Stored data
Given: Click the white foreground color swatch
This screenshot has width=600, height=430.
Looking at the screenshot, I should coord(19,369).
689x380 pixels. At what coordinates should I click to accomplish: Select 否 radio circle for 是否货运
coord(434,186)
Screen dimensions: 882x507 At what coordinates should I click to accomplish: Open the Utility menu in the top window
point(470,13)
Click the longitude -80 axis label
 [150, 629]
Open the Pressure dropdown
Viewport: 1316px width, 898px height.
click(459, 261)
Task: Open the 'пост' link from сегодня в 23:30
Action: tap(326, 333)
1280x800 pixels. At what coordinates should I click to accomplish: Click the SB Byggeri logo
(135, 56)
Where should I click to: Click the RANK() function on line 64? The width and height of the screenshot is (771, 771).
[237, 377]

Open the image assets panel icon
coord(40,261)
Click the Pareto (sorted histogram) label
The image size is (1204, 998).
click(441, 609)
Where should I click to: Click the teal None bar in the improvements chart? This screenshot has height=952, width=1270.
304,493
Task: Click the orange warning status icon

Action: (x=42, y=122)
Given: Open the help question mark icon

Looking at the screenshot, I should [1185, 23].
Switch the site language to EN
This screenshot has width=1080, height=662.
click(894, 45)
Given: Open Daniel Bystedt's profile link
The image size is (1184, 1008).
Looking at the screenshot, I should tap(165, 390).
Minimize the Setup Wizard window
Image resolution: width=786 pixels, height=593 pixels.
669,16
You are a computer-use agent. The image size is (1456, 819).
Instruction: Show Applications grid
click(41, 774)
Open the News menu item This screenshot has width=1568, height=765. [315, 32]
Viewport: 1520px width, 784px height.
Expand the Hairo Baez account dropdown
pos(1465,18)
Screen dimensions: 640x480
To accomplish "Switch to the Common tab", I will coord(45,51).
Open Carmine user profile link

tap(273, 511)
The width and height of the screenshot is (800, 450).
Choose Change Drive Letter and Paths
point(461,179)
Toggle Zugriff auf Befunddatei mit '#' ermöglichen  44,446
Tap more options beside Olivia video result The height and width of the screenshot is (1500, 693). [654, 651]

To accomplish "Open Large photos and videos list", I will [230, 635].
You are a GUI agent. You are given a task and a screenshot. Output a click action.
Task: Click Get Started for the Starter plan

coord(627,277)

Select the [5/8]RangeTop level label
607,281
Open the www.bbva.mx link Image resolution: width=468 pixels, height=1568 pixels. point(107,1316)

## WHAT YOU SHOULD DO
Please state how many lines in the records contain the word "will", and give only that number.

## SOLUTION TO THIS TASK
2